Certainly, given such a statement and the growing global concern, government action becomes imperative. However, there appear to be some inconsistencies in the approach. In a discussion with public health activist Dinesh Thakur, NPR explored government responses to this widespread issue. In March, the Indian Health Ministry requested the Department of Pharmaceuticals to compile a list of 300 widely used drug brands and affix QR codes to ensure pharmacists and customers of medication authenticity. Thakur, though, emphasises that the problem lies not in counterfeit drugs but in substandard ones.
Furthermore, there are legal loopholes that could hinder the prosecution of pharmaceutical companies. In July, the Indian parliament passed a bill that effectively decriminalises certain provisions under India's Drugs and Cosmetics Act. This change means that those manufacturing drugs "not of standard quality" may opt to pay fines, as low as $200 instead of facing jail time.
That is not to say that the Indian government has not taken positive action. In June it intensified testing requirements, mandating that all cough syrups for export undergo scrutiny in government laboratories. Health Minister Mansukh Mandaviya reported that more than 900 cough syrup samples have been cleared through these measures. Moreover, India's federal drug regulator, the Central Drugs Standard Control Organisation (CDSCO), mulled over the decision for mandatory audits for raw material and packaging material suppliers in a meeting with industry representatives last month. However, a definitive conclusion remains to be seen.
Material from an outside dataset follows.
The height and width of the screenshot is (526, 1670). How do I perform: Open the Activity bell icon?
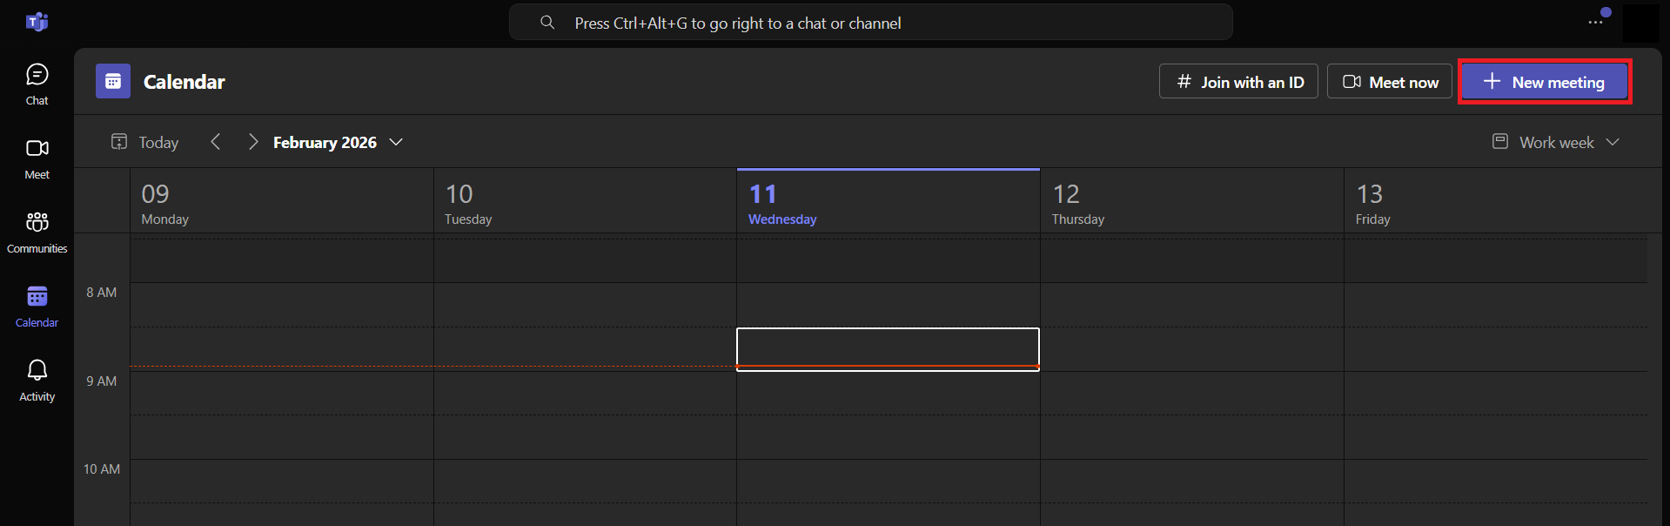coord(37,381)
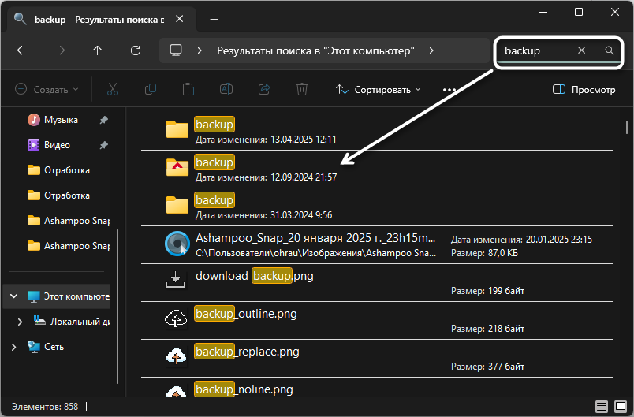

Furthermore, these stricter regulations have led to the discovery of additional contaminated medications. H.G. Koshia, the commissioner of Gujarat state's Food and Drug Control Administration, disclosed that Norris's Trimax Expectorant contained 0.118% ethylene glycol (EG), while the allergy drug Sylpro Plus Syrup had 0.171% EG and 0.243% diethylene glycol (DEG), based on tests conducted at a CDSCO laboratory. The CDSCO also identified three batches of COLD OUT syrup made by Fourrts (India) Laboratories as contaminated with DEG and EG. This cough syrup was found to have unacceptably high levels of DEG and EG in Iraq. Additionally, a glycerine batch produced by Adani Wilmar was listed, even though it contained 0.025% EG, which is well within the WHO safety limit.
And yet, despite the numerous lawsuits, criminal investigations, and heightened regulations within the medical industry, no one has been held accountable for these tragic deaths. Governments, pharmaceutical companies, and regulatory bodies must harmonise their efforts to ensure that such devastations do not occur in the future. The innocent lives lost in this crisis serve as a reminder of the urgent need for reform and transparency in the pharmaceutical supply chain.